Born in the mill town of Windsor Locks just outside Hartford, Ella Tambussi was the only child of Italian immigrants. She won a scholarship to the elite Chaffee School, and her father worked 14-hour shifts in a bakery to pay for her books. Another scholarship took her to Massachusetts' Mount Holyoke College, where she graduated Phi Beta Kappa in 1940. After earning a master's degree in economics and sociology, she became a protegee of John Bailey, longtime boss of the Connecticut Democratic organization.

She married a schoolteacher, Thomas Grasso, had two children and, in 1952, won a seat in the state legislature, where she served two terms. Elected Connecticut's secretary of state in 1958 she turned her office into a "people's lobby" where voters could come with problems. Along the way she became active in the Democratic National Committee, especially after Bailey became chairman in 1961, and was instrumental in pushing through a minority report at the 1968 Chicago convention opposing U.S. involvement in Viet Nam. Two years later she ran successfully for Congress and was re-elected in 1972.

During Grasso's years in Congress, some feminists criticized her ambivalence on such issues as day care and abortion. Indeed, Grasso was always a reluctant feminist. Yet so solid was her reputation as a politician that when she ran for Governor in 1974, sex was not an issue, aside from a few snide remarks about a "Governess." The state was ready, in Grasso's words, for "somebody with determination who wants to work and does not want to put up with all the trappings of office." She won in a landslide.

When Grasso discovered that retiring Governor Thomas Meskill had left behind a $70 million deficit, she took a number of unpopular measures: proposing to increase state work hours from 35 to 40 hours a week, laying off 500 state workers, raising the state sales tax. She was no easier on herself, refusing a $7,000 salary increase, selling the state airplane and limousines and turning any fees for speaking engagements over to the state.
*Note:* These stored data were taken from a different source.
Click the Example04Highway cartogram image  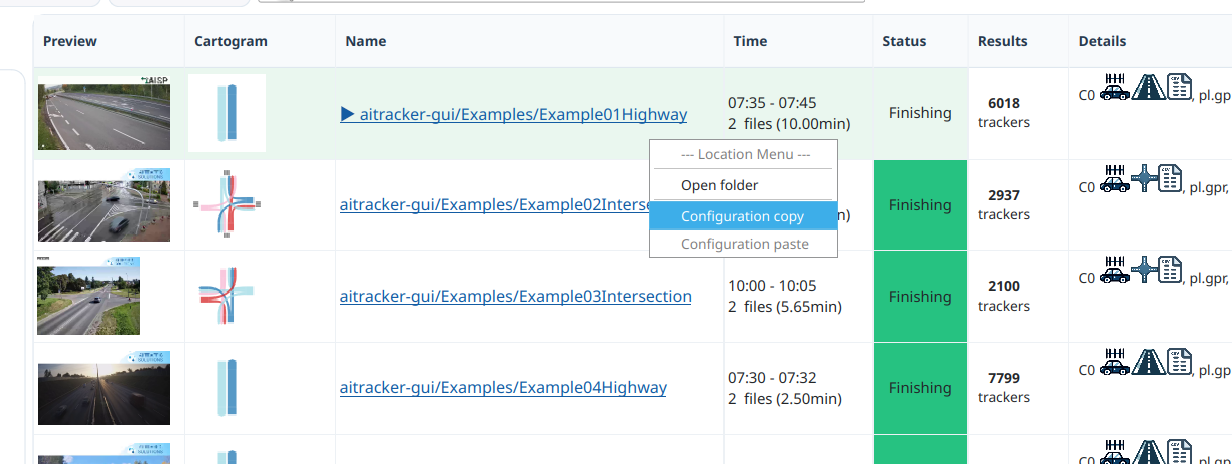tap(227, 387)
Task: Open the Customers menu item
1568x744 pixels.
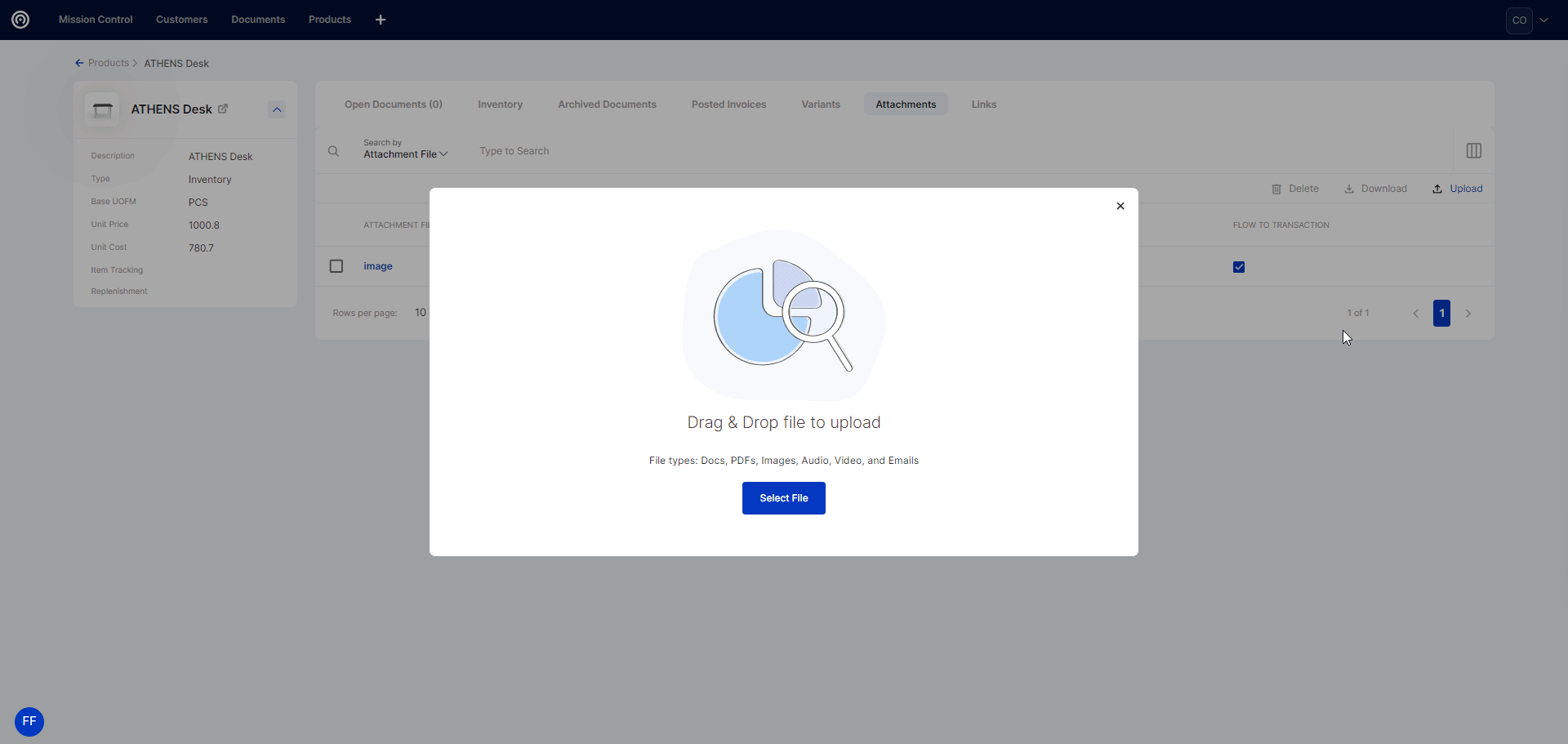Action: point(181,20)
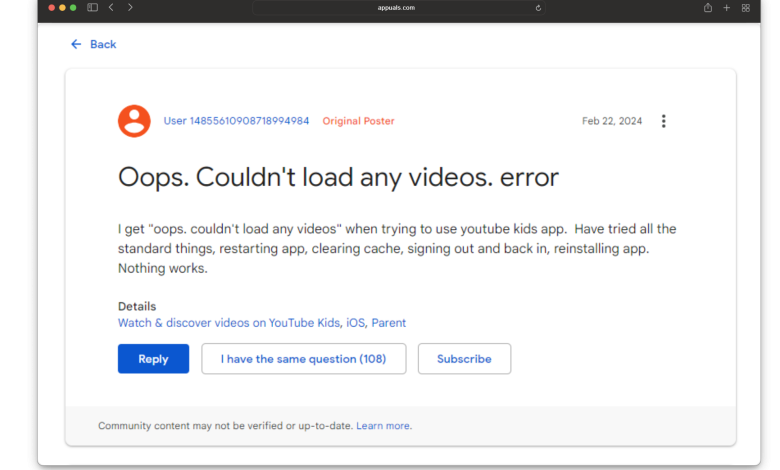Click the orange user avatar icon
The height and width of the screenshot is (470, 780).
click(134, 121)
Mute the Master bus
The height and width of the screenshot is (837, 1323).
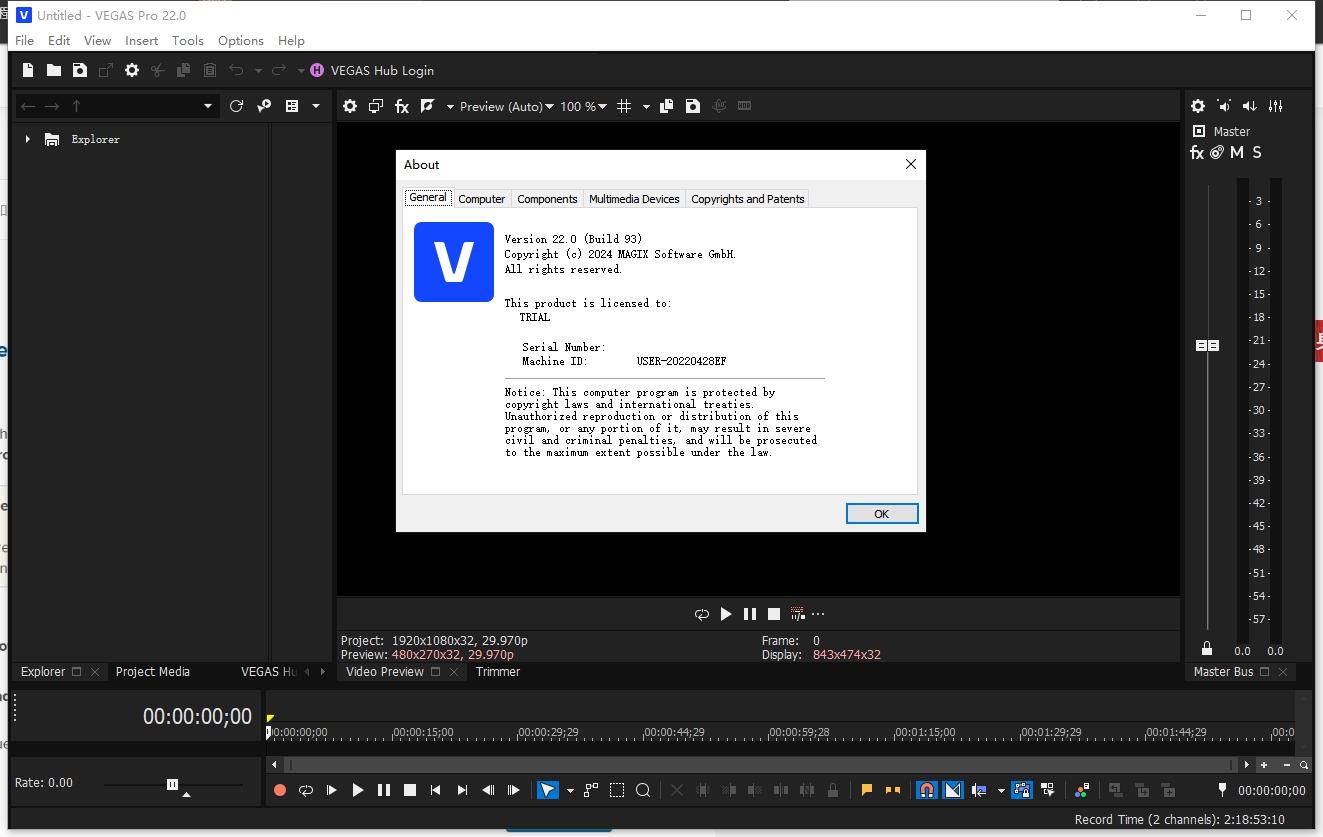1237,153
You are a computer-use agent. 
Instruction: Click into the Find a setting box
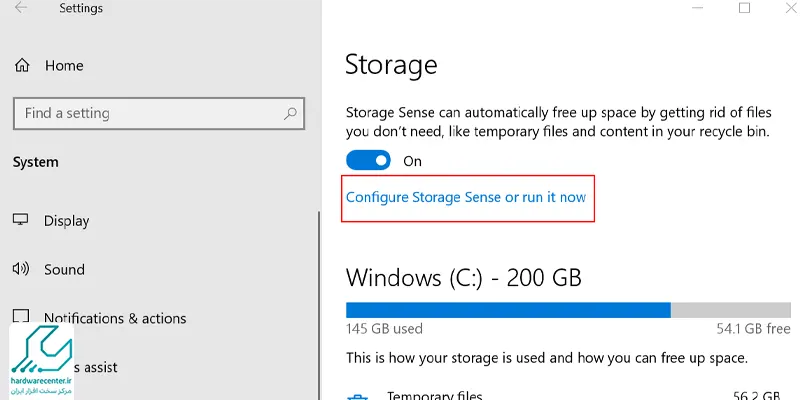point(159,113)
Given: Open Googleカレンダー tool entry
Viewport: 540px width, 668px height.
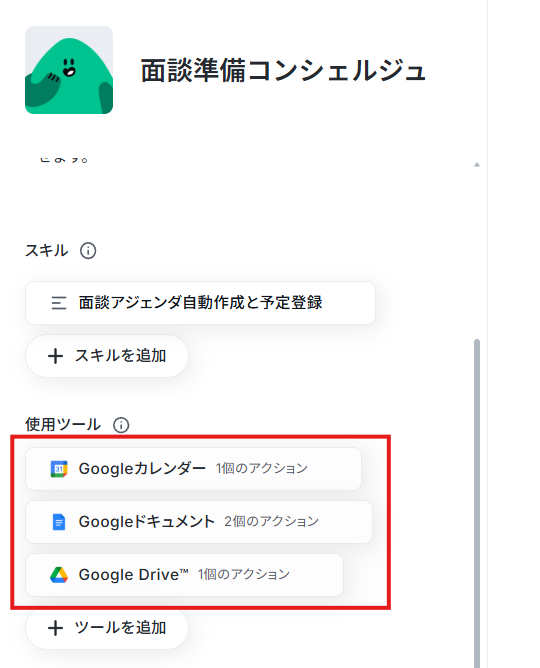Looking at the screenshot, I should 193,469.
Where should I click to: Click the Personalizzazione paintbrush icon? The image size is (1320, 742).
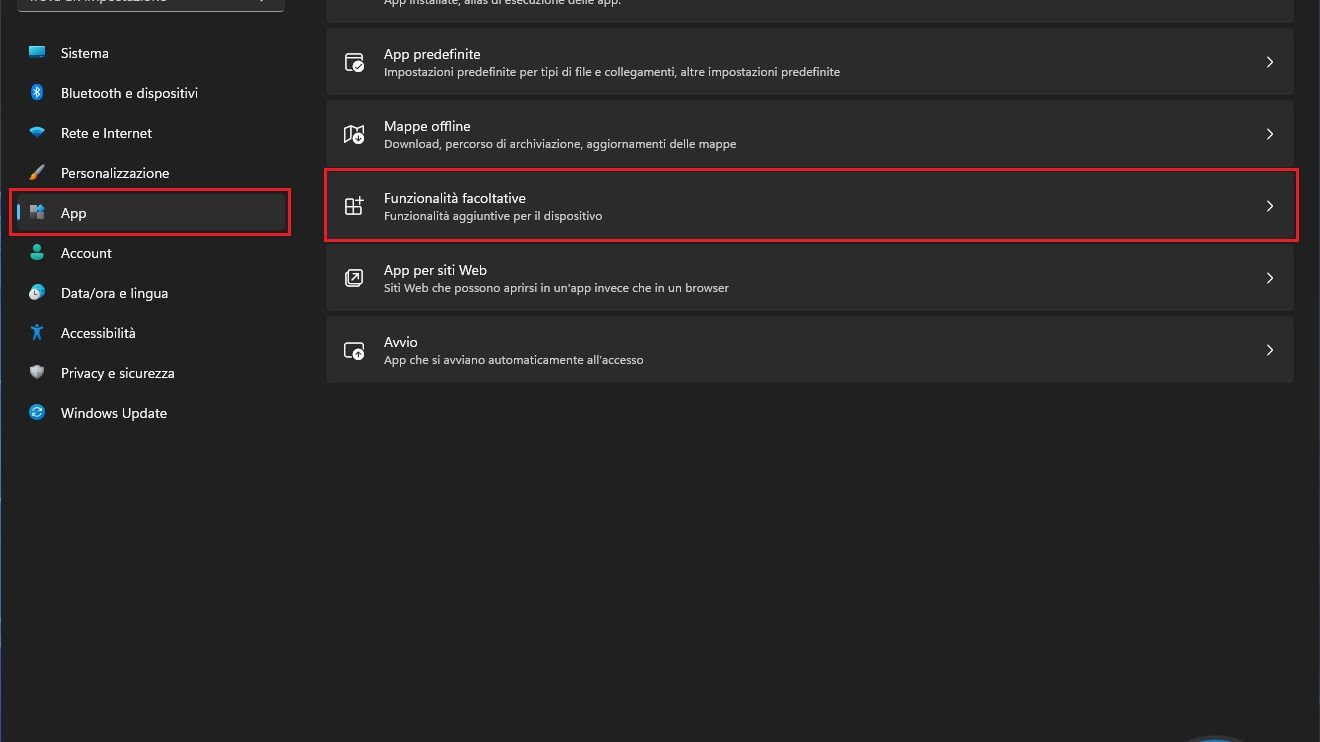37,173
Two years into her term, Connecticut showed a $34 million surplus.

Grasso's spending cutbacks alienated many supporters. In 1978, with her popularity at an alltime low, the state was virtually paralyzed by a blizzard. Grasso promptly set up a command post in the state armory and directed around-the-clock emergency operations. When she flew by helicopter to a remote part of the state, there below her, tramped out in large letters in the snow, was a message: ELLA HELP. As the economy picked up in the spring, so did Grasso's popularity. On Election Day 1978, she won more than 75% of the state's 169 towns. Her legacy, however, is not just accessible government and a balanced budget. As her husband once said, "Ella is a pioneer. If she succeeds, she makes it easier for thousands of women in future generations."